## Start PASSAGE PROVIDED
On 01/11, Chao Yu wrote:
> When we overwrite compressed cluster w/ normal cluster, we should
> not unlock cp_rwsem during f2fs_write_raw_pages(), otherwise data
> will be corrupted if partial blocks were persisted before CP & SPOR,
> due to cluster metadata wasn't updated atomically.
>
> Fixes: 4c8ff7095bef ("f2fs: support data compression")
> Signed-off-by: Chao Yu <[email protected]>
> ---
> fs/f2fs/compress.c | 20 ++++++++++++++------
> fs/f2fs/data.c | 3 ++-
> 2 files changed, 16 insertions(+), 7 deletions(-)
>
> diff --git a/fs/f2fs/compress.c b/fs/f2fs/compress.c
> index 9940b7886e5d..bf4cfab67aec 100644
> --- a/fs/f2fs/compress.c
> +++ b/fs/f2fs/compress.c
> @@ -1448,7 +1448,8 @@ static int f2fs_write_raw_pages(struct compress_ctx *cc,
> enum iostat_type io_type)
> {
> struct address_space *mapping = cc->inode->i_mapping;
> - int _submitted, compr_blocks, ret, i;
> + struct f2fs_sb_info *sbi = F2FS_M_SB(mapping);
> + int _submitted, compr_blocks, ret = 0, i;
>
> compr_blocks = f2fs_compressed_blocks(cc);
>
> @@ -1463,6 +1464,10 @@ static int f2fs_write_raw_pages(struct compress_ctx *cc,
> if (compr_blocks < 0)
## End PASSAGE PROVIDED
## Start DATA
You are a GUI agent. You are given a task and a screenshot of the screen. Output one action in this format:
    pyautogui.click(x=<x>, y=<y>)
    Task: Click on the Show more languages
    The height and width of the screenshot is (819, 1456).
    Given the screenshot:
## End DATA
## Start DATA
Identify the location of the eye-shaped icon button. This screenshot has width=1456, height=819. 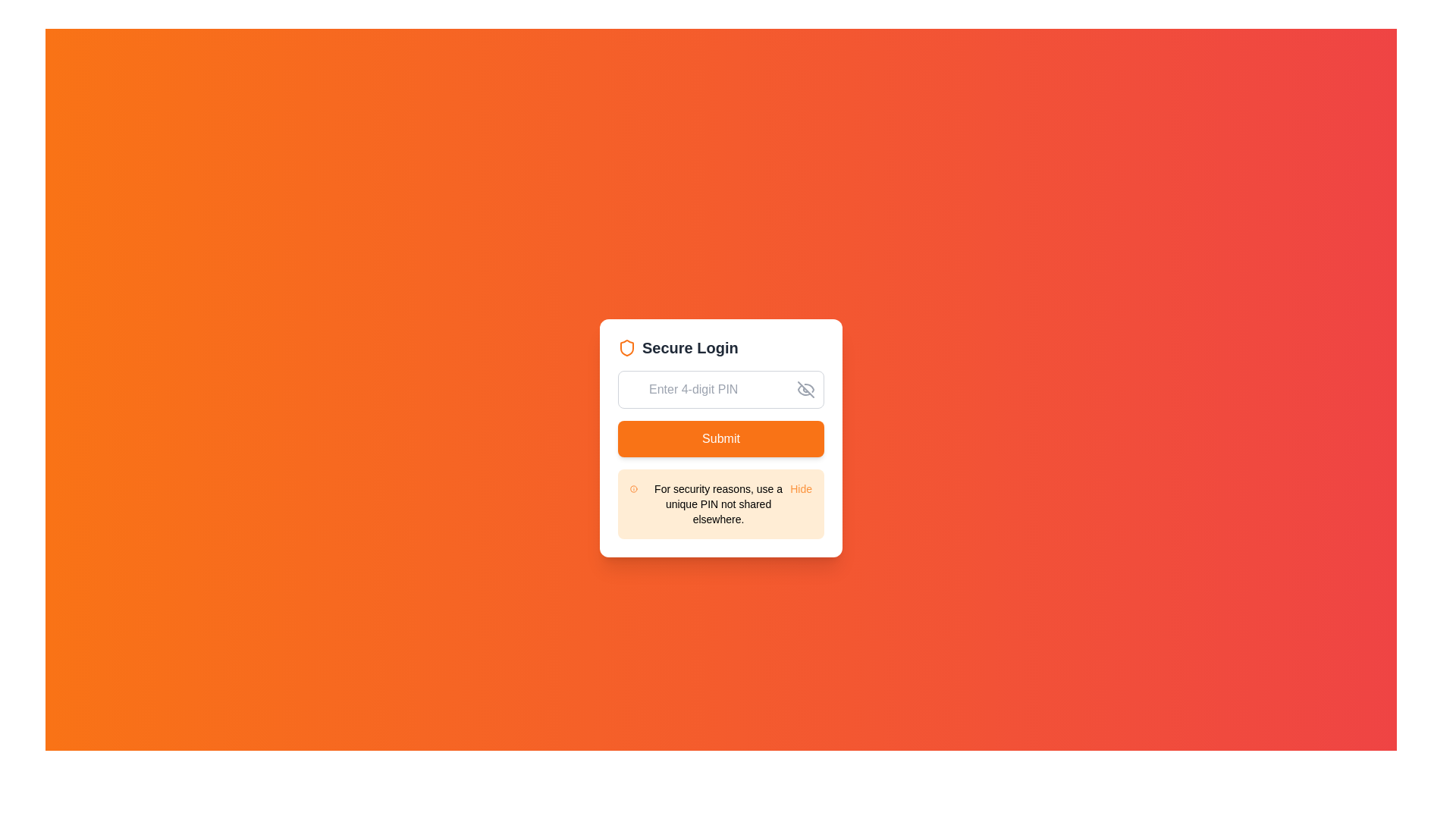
## End DATA
## Start DATA
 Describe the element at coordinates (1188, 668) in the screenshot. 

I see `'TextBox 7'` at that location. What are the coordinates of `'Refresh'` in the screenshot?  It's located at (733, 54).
## End DATA
SHORT PROBLEM 1: According to the f2fs patch, which lock should not be released during f2fs_write_raw_pages() when a compressed cluster is overwritten with a normal cluster?
SHORT PROBLEM 2: Continue the f2fs patch from the point where it stops.

OUTPUT 1: cp_rwsem

OUTPUT 2:
> return compr_blocks;
>
> + /* overwrite compressed cluster w/ normal cluster */
> + if (compr_blocks > 0)
> + f2fs_lock_op(sbi);
> +
> for (i = 0; i < cc->cluster_size; i++) {
> if (!cc->rpages[i])
> continue;
> @@ -1495,26 +1500,29 @@ static int f2fs_write_raw_pages(struct compress_ctx *cc,
> unlock_page(cc->rpages[i]);
> ret = 0;
> } else if (ret == -EAGAIN) {
> + ret = 0;
> /*
> * for quota file, just redirty left pages to
> * avoid deadlock caused by cluster update race
> * from foreground operation.
> */
> if (IS_NOQUOTA(cc->inode))
> - return 0;
> - ret = 0;
> + goto out;
> f2fs_io_schedule_timeout(DEFAULT_IO_TIMEOUT);
> goto retry_write;
> }
> - return ret;
> + goto out;
> }
>
> *submitted += _submitted;
> }
>
> - f2fs_balance_fs(F2FS_M_SB(mapping), true);
> +out:
> + if (compr_blocks > 0)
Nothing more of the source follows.